» **TEXTAUSSCHNITT**:
Christoph Brüll: Der 8. Mai 1945 ist natürlich der symbolische Tag, an dem die Waffen schwiegen. Wir wissen, dass es zwei Kapitulationszeremonien gegeben hat: In Reims für den Westen und in Berlin-Karlshorst für die Sowjetunion, die ihren Feiertag am 9. Mai begeht. Das deutet auch auf zwei verschiedene Deutungen hin, die das Datum erfahren hat. Einerseits der Westen, wo der Tag als Tag der Befreiung angesehen wird, und andererseits Osteuropa, wo der Tag in vielen Ländern eben auch dafür steht, danach für etliche Jahrzehnte in Unfreiheit unter kommunistischen Regimen und sowjetischen Einfluss gefallen zu sein. 

Der 8. Mai 1945 ist jedoch auch in Westeuropa keinesfalls ein unproblematisches Datum. An diesem Tag haben französische Truppen im algerischen Sétif mit einem mehrtägigen Massaker begonnen, das zwischen 15.000 und 40.000 Opfer forderte. Der 8. Mai steht also auch für die Kolonialkonflikte, die nach dem Ende des Zweiten Weltkrieges einsetzten und die auch wieder gewaltsame Formen annehmen konnten.

» **BEREITGESTELLTE DATEN**:
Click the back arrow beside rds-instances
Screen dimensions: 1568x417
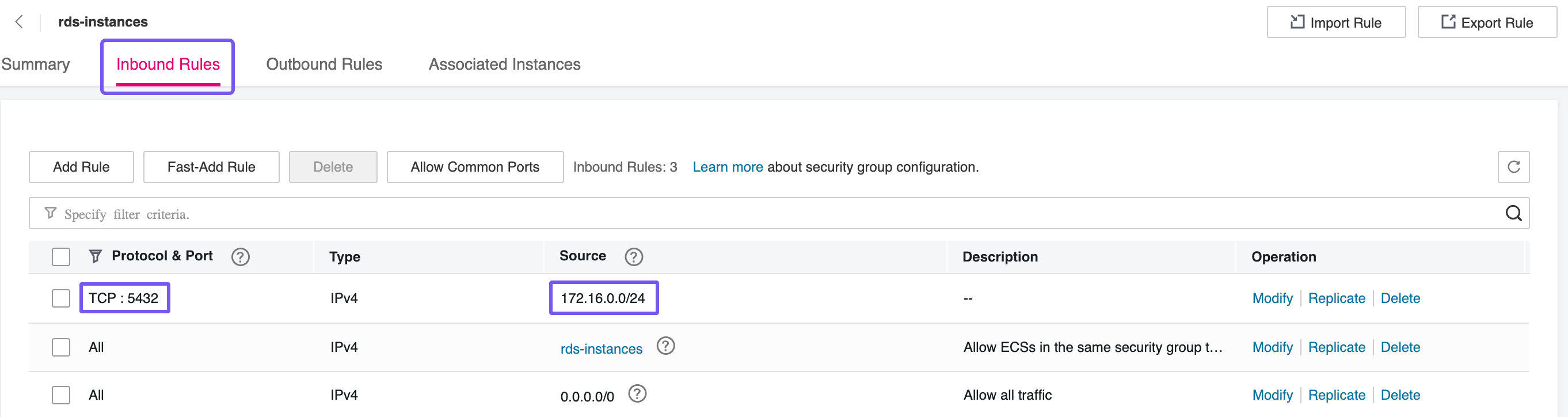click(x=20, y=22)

==

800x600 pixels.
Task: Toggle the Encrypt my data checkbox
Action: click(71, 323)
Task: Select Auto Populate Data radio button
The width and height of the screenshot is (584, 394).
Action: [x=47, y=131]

» **AUFGABENBESCHREIBUNG**:
Gib den Text über den 8. Mai 1945 ab "Der 8. Mai 1945 ist jedoch" und weiter bis einschließlich "Formen annehmen konnten." noch einmal wieder. Tausche dabei "Massaker" gegen "Blutbad" aus.

» **DIE ANTWORT**:
Der 8. Mai 1945 ist jedoch auch in Westeuropa keinesfalls ein unproblematisches Datum. An diesem Tag haben französische Truppen im algerischen Sétif mit einem mehrtägigen Blutbad begonnen, das zwischen 15.000 und 40.000 Opfer forderte. Der 8. Mai steht also auch für die Kolonialkonflikte, die nach dem Ende des Zweiten Weltkrieges einsetzten und die auch wieder gewaltsame Formen annehmen konnten.